==== Data shown ====

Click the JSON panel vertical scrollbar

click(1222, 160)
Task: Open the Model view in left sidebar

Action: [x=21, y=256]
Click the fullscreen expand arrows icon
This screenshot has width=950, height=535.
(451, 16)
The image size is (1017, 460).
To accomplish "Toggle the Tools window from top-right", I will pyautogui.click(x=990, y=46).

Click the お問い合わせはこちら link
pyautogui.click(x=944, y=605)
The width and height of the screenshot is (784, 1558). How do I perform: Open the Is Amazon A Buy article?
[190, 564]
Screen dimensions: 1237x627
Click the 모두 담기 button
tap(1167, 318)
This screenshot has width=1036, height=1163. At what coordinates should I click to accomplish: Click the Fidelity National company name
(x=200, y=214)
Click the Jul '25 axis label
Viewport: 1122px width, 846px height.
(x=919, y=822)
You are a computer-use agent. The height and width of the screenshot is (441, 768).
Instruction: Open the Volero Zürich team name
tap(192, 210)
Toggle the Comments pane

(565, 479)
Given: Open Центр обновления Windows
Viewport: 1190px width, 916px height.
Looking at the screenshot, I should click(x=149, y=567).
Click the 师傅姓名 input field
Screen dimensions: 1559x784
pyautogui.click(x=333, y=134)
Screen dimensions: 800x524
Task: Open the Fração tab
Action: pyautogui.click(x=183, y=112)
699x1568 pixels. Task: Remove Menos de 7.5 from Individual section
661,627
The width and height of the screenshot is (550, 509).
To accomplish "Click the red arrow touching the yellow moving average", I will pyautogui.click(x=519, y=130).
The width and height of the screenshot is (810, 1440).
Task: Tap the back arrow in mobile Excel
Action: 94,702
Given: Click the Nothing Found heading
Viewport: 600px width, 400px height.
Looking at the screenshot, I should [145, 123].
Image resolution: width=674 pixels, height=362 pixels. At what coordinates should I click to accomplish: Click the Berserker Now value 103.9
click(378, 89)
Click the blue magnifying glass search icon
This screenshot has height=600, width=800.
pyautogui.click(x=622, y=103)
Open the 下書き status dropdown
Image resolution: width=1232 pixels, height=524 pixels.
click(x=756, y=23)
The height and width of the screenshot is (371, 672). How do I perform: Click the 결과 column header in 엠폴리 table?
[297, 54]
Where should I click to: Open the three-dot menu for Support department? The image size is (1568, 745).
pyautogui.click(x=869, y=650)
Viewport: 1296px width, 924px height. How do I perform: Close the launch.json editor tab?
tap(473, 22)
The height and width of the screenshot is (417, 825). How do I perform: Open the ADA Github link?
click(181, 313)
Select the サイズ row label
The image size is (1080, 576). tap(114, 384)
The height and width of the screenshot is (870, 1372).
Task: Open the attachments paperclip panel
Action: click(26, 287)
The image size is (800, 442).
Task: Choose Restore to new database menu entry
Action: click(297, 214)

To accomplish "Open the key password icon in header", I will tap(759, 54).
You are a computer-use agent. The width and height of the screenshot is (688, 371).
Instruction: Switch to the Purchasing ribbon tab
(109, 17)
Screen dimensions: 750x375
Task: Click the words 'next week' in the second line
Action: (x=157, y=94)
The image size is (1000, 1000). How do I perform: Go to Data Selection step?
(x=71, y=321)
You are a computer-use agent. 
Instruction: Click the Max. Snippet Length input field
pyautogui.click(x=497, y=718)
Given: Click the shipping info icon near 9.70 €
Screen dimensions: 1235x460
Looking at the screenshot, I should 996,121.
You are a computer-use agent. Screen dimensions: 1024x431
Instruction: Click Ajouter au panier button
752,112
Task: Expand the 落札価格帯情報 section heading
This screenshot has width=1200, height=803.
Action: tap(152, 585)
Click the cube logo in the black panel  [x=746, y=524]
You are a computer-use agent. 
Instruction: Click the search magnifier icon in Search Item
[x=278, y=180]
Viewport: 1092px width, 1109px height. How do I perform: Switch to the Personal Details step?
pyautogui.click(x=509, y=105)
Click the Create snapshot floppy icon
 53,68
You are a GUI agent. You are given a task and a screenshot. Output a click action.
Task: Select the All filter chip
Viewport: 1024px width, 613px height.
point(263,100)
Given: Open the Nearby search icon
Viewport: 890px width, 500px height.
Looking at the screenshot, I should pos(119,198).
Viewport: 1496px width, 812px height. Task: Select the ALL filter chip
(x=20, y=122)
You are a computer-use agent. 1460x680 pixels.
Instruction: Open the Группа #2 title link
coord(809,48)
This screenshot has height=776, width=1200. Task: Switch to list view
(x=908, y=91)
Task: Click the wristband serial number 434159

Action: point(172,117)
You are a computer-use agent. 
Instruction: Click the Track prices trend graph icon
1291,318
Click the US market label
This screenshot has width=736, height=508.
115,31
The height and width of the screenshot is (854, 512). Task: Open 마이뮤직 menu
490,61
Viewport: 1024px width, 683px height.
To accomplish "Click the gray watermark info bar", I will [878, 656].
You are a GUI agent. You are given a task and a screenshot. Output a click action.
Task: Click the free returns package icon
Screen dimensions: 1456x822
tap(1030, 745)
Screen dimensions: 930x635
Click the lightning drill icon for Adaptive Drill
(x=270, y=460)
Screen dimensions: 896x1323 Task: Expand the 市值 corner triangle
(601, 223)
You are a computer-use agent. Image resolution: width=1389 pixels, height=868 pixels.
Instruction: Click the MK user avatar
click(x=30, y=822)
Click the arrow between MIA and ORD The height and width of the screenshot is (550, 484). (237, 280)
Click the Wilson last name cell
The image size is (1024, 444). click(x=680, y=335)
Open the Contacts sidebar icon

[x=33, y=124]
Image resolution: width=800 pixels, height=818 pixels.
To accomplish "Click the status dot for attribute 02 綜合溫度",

====

- Try it: Scan the entries above for the line containing "Screen dimensions: 1237x627", and copy it and all lines after it exactly, down to and including the line containing "Open the 下書き status dropdown".

- Answer area:
Screen dimensions: 1237x627
Click the 모두 담기 button
tap(1167, 318)
This screenshot has width=1036, height=1163. At what coordinates should I click to accomplish: Click the Fidelity National company name
(x=200, y=214)
Click the Jul '25 axis label
Viewport: 1122px width, 846px height.
(x=919, y=822)
You are a computer-use agent. The height and width of the screenshot is (441, 768).
Instruction: Open the Volero Zürich team name
tap(192, 210)
Toggle the Comments pane

(565, 479)
Given: Open Центр обновления Windows
Viewport: 1190px width, 916px height.
Looking at the screenshot, I should click(x=149, y=567).
Click the 师傅姓名 input field
Screen dimensions: 1559x784
pyautogui.click(x=333, y=134)
Screen dimensions: 800x524
Task: Open the Fração tab
Action: pyautogui.click(x=183, y=112)
699x1568 pixels. Task: Remove Menos de 7.5 from Individual section
661,627
The width and height of the screenshot is (550, 509).
To accomplish "Click the red arrow touching the yellow moving average", I will pyautogui.click(x=519, y=130).
The width and height of the screenshot is (810, 1440).
Task: Tap the back arrow in mobile Excel
Action: 94,702
Given: Click the Nothing Found heading
Viewport: 600px width, 400px height.
Looking at the screenshot, I should [145, 123].
Image resolution: width=674 pixels, height=362 pixels. At what coordinates should I click to accomplish: Click the Berserker Now value 103.9
click(378, 89)
Click the blue magnifying glass search icon
This screenshot has height=600, width=800.
pyautogui.click(x=622, y=103)
Open the 下書き status dropdown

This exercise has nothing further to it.